In Dasht-e-Barchi, one of the poorest neighbourhoods in Afghanistan’s capital Kabul, Médecins Sans Frontières (MSF) runs a busy maternity service in the district public hospital. Emergency obstetric care is crucial to reduce the risk of maternal mortality, a risk that is typically elevated where access to healthcare is limited. In the South Asia region, maternal mortality is highest in Afghanistan.
While visiting Dasht-e-Barchi to give birth to her fourth child, 28 year-old Zainab faced a potentially life-threatening postpartum haemorrhage. MSF Medical Advisor and midwife Kara Blackburn attended the emergency.
Zainab had delivered her fourth son at 6.30am without complication and, after systematic observation in the delivery room, was admitted to the high dependency unit (HDU). The four-bed HDU, staffed by a midwife, provides additional observation for women who have experienced a complication during delivery, or women with risk factors that might yet cause a complication post-delivery. In the HDU with Zainab were two new mothers with pre-eclampsia (high blood pressure and protein in the urine during pregnancy) and another, post-caesarean-section with severe anaemia.
Zainab’s complaint, and the reason for the special attention, was a history of heart disease. She was last treated when it exacerbated four years ago but had stabilised on treatment since then. When she gave birth to her third baby she was advised to deliver any future children in hospital so that she could be monitored in case of further complications with her heart.
Thankfully Zainab had followed the advice. When she unrelatedly started haemorrhaging around 8.30am there were trained staff and all the necessary equipment and medicines available on the spot. A haemorrhage can quickly get out of control and later that day Zainab recalled “there was so much going on I don’t remember the details of the bleeding being stopped.”
She also explained that she came to the hospital because it is situated close to her family and she had heard good word-of-mouth.
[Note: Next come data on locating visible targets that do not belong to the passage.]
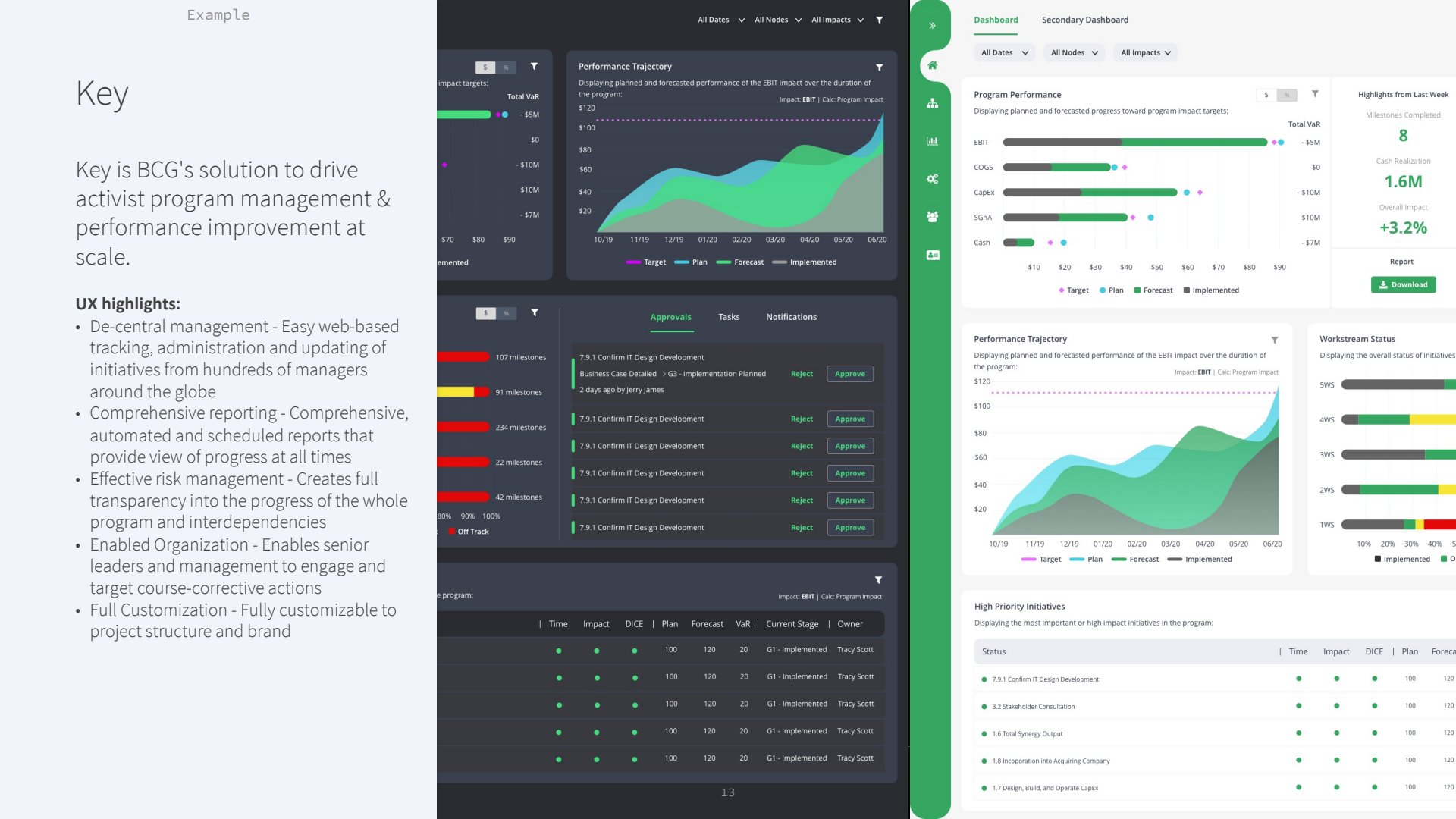This screenshot has width=1456, height=819.
Task: Approve the first IT Design Development request
Action: click(849, 374)
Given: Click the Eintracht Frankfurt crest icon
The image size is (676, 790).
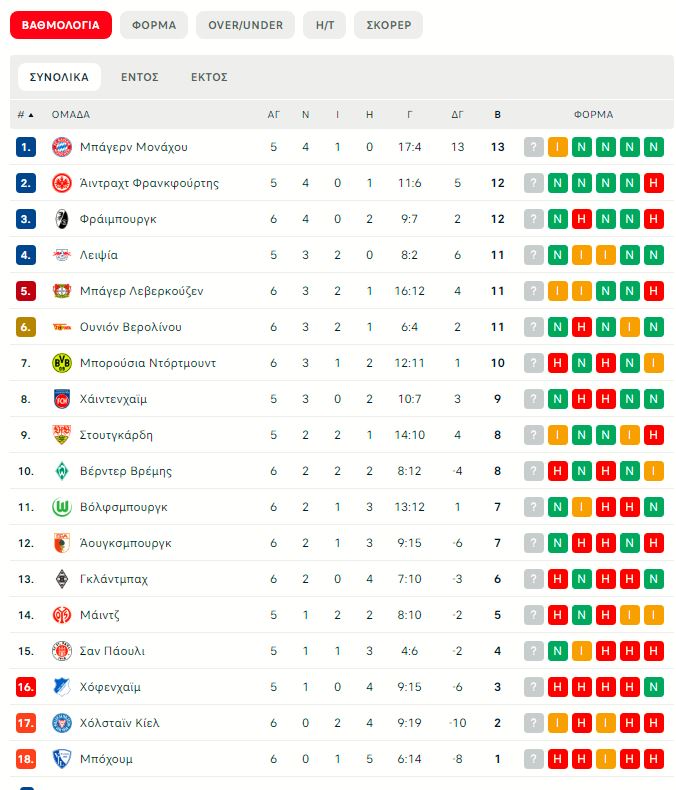Looking at the screenshot, I should coord(62,183).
Knowing that many complications related to delivery are unpredictable, MSF is pleased to see more and more women from the Dasht-e-Barchi community coming to give birth within its specialised facility. And because they are tending to come in time, any complications are easier to manage.
If Zainab is to have more babies, she will again need to present to hospital sooner rather than later. She confirmed that she would come without delay. In the meantime, Blackburn advised plenty of rest. Zainab was fortunate to have her mother-in-law already by her side, who would also be caring for Zainab during the traditional lying-in period once she was able to return home.
In 2015, of the 11,787 admissions in the Dasht-e-Barchi maternity service, over 28% were complicated cases. Typical complications are postpartum haemorrhage, pre-eclampsia, and placental abruption. According to World Bank data, Afghanistan’s maternal mortality rate for 2015 was 396 per 100,000 live births.